The scales are also used to cater to some traditional beliefs. For example, the smoke from burnt scales is expected to keep cattle healthy, burying scales under the front door of a love interest is thought to elicit reciprocation, and when used in rituals, it is believed to provide protection from witchcraft and evil spirits.
In 2017, a global ban on all commercial trading of pangolins came into effect. Despite this, illegal trading of the mammals remains high - one kilogramme of pangolin scales can be sold for nearly £500.
The demands for scales has almost decimated the four Asian species, resulting in poachers turning to the four remaining African species.
'In the past, it was the Asiatic species that were being trafficked heavily,' says Emily. 'But because they have become more vulnerable or endangered over the decades, the focus has now turned to exploit the African species.'
Pangolins are solitary creatures.
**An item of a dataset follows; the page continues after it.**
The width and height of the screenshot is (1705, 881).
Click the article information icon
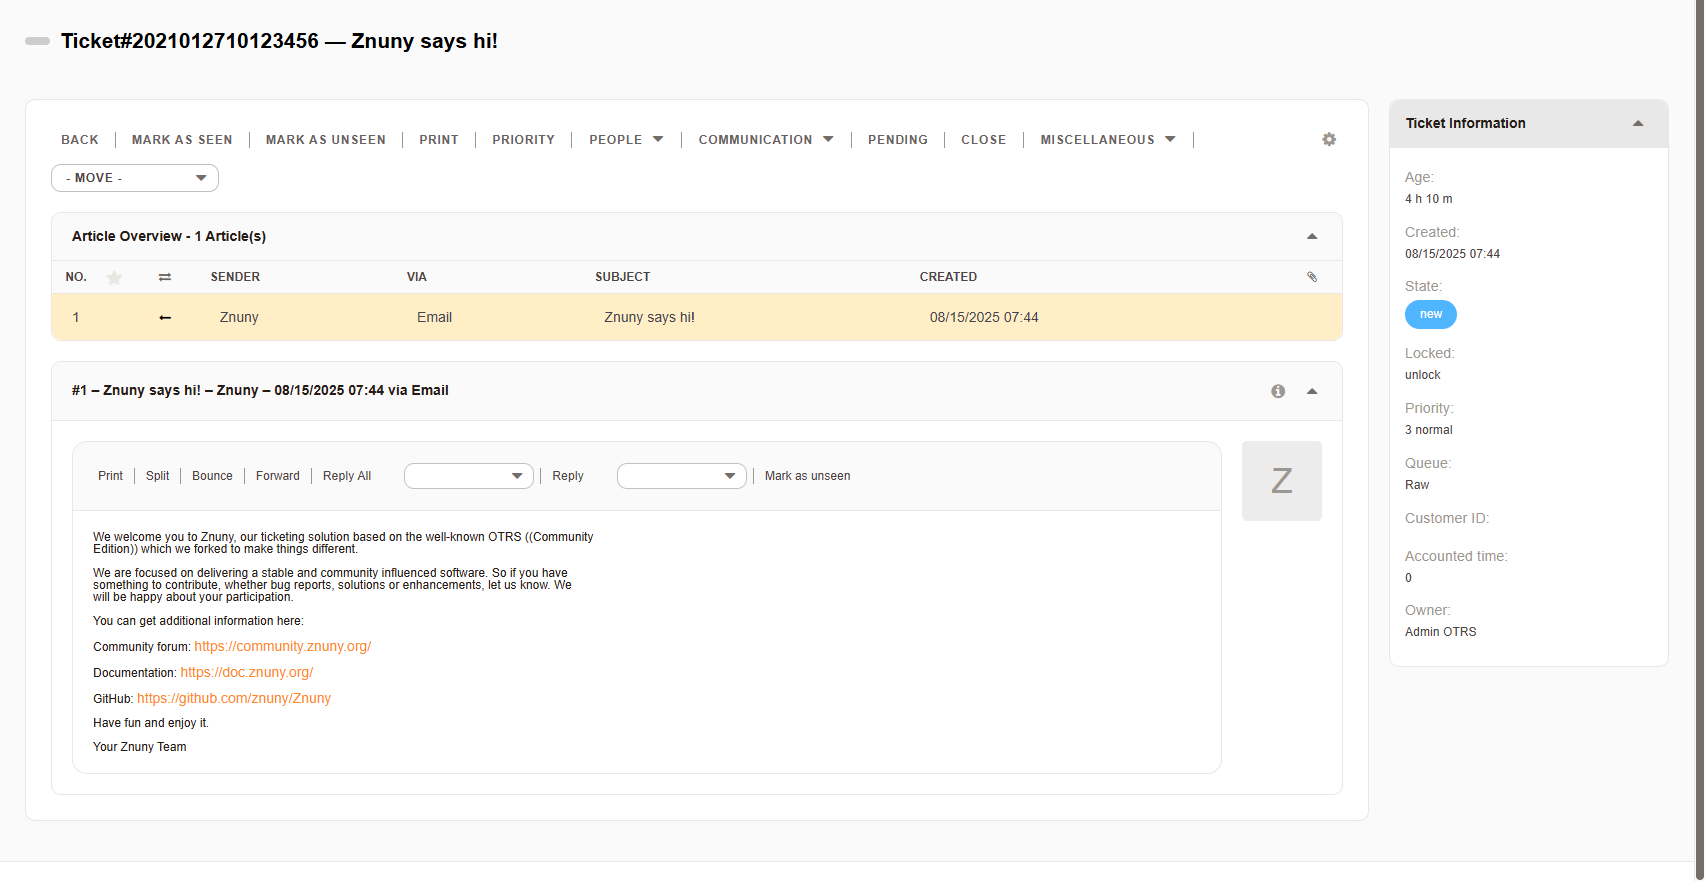click(x=1277, y=391)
They only meet to mate and produce litters of between one and three offspring every two years.
With new transit routes being formed between Africa and China, the animals are being hunted and exported faster than they can reproduce.
Pangolins are particular about the type of insects they eat and stick to only a few species, even when other invertebrates are available.
Many attempts have been made at captive breeding, but their selective diet and reliance on wide-ranging habitats makes it challenging.
Pangolins also have a poor immune system due to a genetic dysfunction, and are susceptible to diseases such as pneumonia when in captivity. This causes complications and often leads to an early death.
Rescued pangolins are prone to parasites such as intestinal worms, making it harder to rehabilitate them and release them back into the wild.
But all is not lost. The IUCN Red List was updated in 2019, and although it confirmed that all eight species are threatened with extinction, the data suggests that up-to-date information from several conservation organisations was used, resulting in an increased focus on pangolins.
This will help to secure desperately needed long-term care for pangolins, including educating the public, raising awareness and training border patrols to recognise pangolin smuggling much quicker.
Emily says, 'There's definitely more research that can be done on saving the pangolins from extinction and I'm quite keen on adding to that.'
It is hoped that research like Emily's will help conservation organisations to know which populations are most at risk, and which they should be helping first.
While pangolins are still around, there is a chance that we can protect the future of these unique mammals.